[EXERCISE INSTRUCTIONS]
A - From the article on Indiana's state income tax, reproduce the stretch from "Already state lawmakers" through "thrown out altogether." word for word.
B - In the article on Indiana's state income tax, which state did Holdman point to as a potential model for making Indiana's budget work?

--- start of TEXT PASSAGE ---

Lawmakers may nix the state income tax. Here’s how that could impact other taxes.

taxes

(Credit: Ana Baraulia)

Oct 02, 2023

The gist

Indiana lawmakers are considering eliminating the state individual income tax as part of its review of Indiana’s tax structure. 

Already state lawmakers are phasing down the state income tax. By 2027, Hoosiers will pay 2.9% on earned income, down from the current 3.15% rate. But someone making $50,000 a year would save an additional $1,450 a year if the tax was thrown out altogether. 

It also would mean Indiana could lose out on the almost $8 billion it brings in yearly — or more than a third of the state’s total tax revenue.

If state lawmakers decide to end the state income tax, Hoosiers could pay more in other taxes, such as on goods.

“If you get rid of one big revenue source you either have to spend less or find other revenue,” said Larry DeBoer, an economist from Purdue University.

What’s happening

Sen. Travis Holdman, R-Markle, said nixing the tax would be “transformational” for the state, but the State and Local Tax Review Task Force, which he chairs, is still more than a year away from making a recommendation on whether to do so. The group had its second meeting Friday.

“We’re not there yet,” Holdman told State Affairs. “If we can pull this off, we’d be glad to do that but we have to figure out a way to make it happen.” 

The task force is considering other potential changes as well, such as simply lowering the income tax rate or eliminating property taxes. But the idea that generated the most enthusiasm among Senate Republican leadership has been nixing the personal income tax.

Holdman clarified after Friday’s meeting that he personally would rather leave the local income tax in place, which generates roughly $4 billion for local communities. That means Hoosiers would still have to pay both local and federal income taxes, even if the state tax is eliminated.

Indiana General Fund Revenue
(Design: Brittney Phan)

Currently nine states don’t have an individual income tax: Alaska, Florida, Nevada, New Hampshire, South Dakota, Tennessee, Texas, Washington and Wyoming. (Washington taxes only capital gains income and New Hampshire taxes interest and dividends).

State Affairs looked at how other states have functioned without an income tax, and what doing away with it in Indiana could mean for you. Holdman pointed to Tennessee as a potential model to look at when figuring out how to make Indiana’s budget work because, he said, it’s the most similar to Indiana.

--- end of TEXT PASSAGE ---
--- start of ITEMS ---

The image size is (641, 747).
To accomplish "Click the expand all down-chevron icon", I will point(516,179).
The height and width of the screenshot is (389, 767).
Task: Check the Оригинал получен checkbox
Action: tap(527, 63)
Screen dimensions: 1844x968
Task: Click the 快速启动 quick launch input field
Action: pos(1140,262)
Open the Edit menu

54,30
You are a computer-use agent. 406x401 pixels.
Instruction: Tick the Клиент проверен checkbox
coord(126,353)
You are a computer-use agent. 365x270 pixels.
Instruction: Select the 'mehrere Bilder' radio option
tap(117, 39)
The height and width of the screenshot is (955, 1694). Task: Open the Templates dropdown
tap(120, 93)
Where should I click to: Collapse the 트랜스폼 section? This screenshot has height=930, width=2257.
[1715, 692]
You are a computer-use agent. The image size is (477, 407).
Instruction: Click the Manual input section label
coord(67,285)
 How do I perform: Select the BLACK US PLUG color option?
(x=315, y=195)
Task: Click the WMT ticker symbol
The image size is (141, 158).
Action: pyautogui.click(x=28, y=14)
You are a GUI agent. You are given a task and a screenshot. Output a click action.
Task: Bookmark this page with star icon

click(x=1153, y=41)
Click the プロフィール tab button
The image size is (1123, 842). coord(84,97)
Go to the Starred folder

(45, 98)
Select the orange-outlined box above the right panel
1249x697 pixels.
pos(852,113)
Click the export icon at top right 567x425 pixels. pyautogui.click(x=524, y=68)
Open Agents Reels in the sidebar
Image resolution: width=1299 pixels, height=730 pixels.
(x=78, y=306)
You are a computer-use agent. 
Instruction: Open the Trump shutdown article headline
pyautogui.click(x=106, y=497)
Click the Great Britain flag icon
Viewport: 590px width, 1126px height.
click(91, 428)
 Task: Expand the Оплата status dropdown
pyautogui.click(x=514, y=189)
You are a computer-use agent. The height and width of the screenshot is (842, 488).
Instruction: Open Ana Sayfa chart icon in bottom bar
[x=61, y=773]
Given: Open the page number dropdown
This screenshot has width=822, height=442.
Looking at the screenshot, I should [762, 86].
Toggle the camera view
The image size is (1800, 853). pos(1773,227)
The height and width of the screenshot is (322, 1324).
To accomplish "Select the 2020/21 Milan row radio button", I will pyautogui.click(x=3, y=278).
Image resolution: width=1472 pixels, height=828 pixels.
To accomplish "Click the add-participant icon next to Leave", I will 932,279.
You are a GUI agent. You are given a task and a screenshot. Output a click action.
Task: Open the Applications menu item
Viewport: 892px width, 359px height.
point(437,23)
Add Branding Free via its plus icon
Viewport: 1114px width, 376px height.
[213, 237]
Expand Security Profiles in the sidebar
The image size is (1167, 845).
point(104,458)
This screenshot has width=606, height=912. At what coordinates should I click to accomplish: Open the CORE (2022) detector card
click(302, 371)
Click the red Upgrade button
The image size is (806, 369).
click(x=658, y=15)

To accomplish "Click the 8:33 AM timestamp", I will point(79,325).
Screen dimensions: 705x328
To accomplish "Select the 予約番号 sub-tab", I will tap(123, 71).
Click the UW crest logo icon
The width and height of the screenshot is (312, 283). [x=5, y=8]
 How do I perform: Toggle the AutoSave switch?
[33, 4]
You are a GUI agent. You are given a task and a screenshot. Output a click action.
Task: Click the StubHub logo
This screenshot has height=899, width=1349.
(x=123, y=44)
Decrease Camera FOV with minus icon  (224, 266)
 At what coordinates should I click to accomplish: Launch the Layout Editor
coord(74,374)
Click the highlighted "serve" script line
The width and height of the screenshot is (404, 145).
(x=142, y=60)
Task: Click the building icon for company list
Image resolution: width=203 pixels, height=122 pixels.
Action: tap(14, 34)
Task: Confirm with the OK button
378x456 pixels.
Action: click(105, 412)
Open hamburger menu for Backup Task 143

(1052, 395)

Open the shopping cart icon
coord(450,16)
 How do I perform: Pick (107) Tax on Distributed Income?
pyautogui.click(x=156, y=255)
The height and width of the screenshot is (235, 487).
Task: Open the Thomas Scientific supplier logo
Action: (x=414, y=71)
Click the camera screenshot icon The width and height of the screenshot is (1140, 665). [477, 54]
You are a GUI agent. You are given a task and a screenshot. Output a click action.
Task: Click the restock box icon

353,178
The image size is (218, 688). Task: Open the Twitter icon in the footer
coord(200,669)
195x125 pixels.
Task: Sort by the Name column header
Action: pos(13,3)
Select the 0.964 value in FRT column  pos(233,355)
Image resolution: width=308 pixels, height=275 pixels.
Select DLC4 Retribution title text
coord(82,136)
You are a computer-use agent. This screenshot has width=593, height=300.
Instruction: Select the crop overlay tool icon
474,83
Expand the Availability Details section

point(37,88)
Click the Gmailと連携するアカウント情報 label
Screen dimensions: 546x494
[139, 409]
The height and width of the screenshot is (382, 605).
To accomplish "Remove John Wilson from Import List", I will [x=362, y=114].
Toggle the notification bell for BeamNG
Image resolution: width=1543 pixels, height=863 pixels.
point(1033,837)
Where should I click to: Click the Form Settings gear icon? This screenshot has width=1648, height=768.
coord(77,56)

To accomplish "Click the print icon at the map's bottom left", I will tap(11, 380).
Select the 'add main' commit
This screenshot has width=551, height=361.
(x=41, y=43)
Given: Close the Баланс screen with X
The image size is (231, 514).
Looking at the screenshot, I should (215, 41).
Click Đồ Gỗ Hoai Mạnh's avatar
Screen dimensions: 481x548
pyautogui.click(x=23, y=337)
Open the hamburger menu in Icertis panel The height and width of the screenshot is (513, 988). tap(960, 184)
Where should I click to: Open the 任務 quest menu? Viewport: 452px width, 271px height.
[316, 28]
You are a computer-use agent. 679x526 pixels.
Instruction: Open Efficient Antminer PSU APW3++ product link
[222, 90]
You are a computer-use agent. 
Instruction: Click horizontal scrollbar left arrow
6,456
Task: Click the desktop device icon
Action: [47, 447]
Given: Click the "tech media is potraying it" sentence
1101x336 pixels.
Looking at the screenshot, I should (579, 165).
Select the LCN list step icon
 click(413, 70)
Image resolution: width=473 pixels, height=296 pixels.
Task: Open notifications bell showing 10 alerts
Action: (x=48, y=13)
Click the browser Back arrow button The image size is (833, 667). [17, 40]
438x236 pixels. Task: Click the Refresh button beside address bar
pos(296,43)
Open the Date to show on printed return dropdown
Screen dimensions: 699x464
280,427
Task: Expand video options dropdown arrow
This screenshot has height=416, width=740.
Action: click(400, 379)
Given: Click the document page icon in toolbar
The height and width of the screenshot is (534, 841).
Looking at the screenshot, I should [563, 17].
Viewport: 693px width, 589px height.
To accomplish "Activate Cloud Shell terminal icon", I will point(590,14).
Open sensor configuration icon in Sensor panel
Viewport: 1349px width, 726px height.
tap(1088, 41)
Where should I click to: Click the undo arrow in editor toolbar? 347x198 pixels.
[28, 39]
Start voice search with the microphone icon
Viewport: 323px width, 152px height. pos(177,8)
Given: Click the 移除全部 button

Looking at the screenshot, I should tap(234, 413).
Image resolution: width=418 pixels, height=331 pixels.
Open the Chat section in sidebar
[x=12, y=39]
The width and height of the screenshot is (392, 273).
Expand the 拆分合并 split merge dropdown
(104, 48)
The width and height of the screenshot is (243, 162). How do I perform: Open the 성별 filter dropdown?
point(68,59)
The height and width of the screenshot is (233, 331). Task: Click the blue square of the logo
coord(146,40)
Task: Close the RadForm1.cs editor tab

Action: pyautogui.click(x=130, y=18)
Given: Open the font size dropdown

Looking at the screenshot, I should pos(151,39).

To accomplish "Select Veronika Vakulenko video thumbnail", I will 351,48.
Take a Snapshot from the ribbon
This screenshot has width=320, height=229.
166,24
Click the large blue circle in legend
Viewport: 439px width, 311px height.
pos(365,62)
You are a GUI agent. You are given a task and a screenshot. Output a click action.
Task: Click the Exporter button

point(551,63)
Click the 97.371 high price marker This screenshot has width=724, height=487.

--- end of ITEMS ---

[ANSWERS TO THE PROBLEMS]
A -
Already state lawmakers are phasing down the state income tax. By 2027, Hoosiers will pay 2.9% on earned income, down from the current 3.15% rate. But someone making $50,000 a year would save an additional $1,450 a year if the tax was thrown out altogether.

B - Tennessee